**Tasks to perform**
- a) Reproduce the passage on EU retaliatory tariffs word for word, beginning at "The EU’s decision" and stopping after "Organisation (WTO) ruling.".
- b) Write the next part of the passage on EU retaliatory tariffs, picking up after its final sentence.

**Document passage**
===============

The EU’s decision to impose tariffs on US goods – two years since the UK set the wheels in motion to leave the EU in a referendum – could be the end of the World Trade Organisation, says a leading academic.
In the same year Brexit happened, Donald Trump was confirmed as Barack Obama’s successor as President of the United States, with Trump imposing tariffs on steel and aluminium from the EU less than a month ago.
In response, the EU has announced 25% tariffs on whiskey, motorbikes and orange juice and other goods and 50% on footwear, some clothing and washing machines, without waiting for any World Trade Organisation (WTO) ruling.
According to University of Salford academic Dr Tony Syme, tariffs on $2.4 billion worth of goods is likely to have negative effects on the WTO.
Dr Syme said: “The EU imposing retaliatory tariffs on U.S. exports has wider implications than the customary negative economic effects of protectionism – it is another step towards the end of the World Trade Organisation (WTO).
“The WTO was formed in 1995 as a successor to the General Agreement on Tariffs and Trade (GATT) that would be a stronger multilateral organisation to monitor trade and resolve trade disputes.
“Its first key objective is to ‘set and enforce rules for international trade’. It may still meet the first part of this objective, but this trade war exposes how it is failing in the second.
“Its weakness was exposed the last time that an American President imposed tariffs on steel imports. In March 2002, George W. Bush imposed tariffs of up to 30%, citing a surge of imports.

===============

**Raw data**
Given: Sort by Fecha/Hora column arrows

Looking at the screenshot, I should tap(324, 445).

===============

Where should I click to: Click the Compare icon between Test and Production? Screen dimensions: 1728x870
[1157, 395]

===============

**Answer set**
- a)
The EU’s decision to impose tariffs on US goods – two years since the UK set the wheels in motion to leave the EU in a referendum – could be the end of the World Trade Organisation, says a leading academic.
In the same year Brexit happened, Donald Trump was confirmed as Barack Obama’s successor as President of the United States, with Trump imposing tariffs on steel and aluminium from the EU less than a month ago.
In response, the EU has announced 25% tariffs on whiskey, motorbikes and orange juice and other goods and 50% on footwear, some clothing and washing machines, without waiting for any World Trade Organisation (WTO) ruling.

- b)
“As in the latest example, the EU threatened retaliatory tariffs but these were not implemented while a case was being filed at the Dispute Settlement Body of the WTO.”
In recent years, the US trade deficit has increased to $50 billion with US consumers buying more foreign goods from overseas. The new tariffs introduced by the EU, however, are designed to correct the imbalance.
“It took 20 months for the WTO to make a ruling that the tariffs were a violation of American WTO commitment,” added Dr Syme.
“Within a month, President Bush backed down and the tariffs were withdrawn, but in the intervening period, U.S. steel production had risen and, in the mid-term elections, the Republican Party made net gains in the steel-making swing states of Pennsylvania and Ohio. Imports of iron and steel from the EU fell by 18% and 14% in 2002 and 2003, respectively.
“This time, the EU hasn’t waited patiently for the WTO to make a ruling and has imposed the tariffs now.
“The difference this time around is the person that these countries are dealing with. While President Bush may have respected the authority of multilateral organisations, President Trump does not.”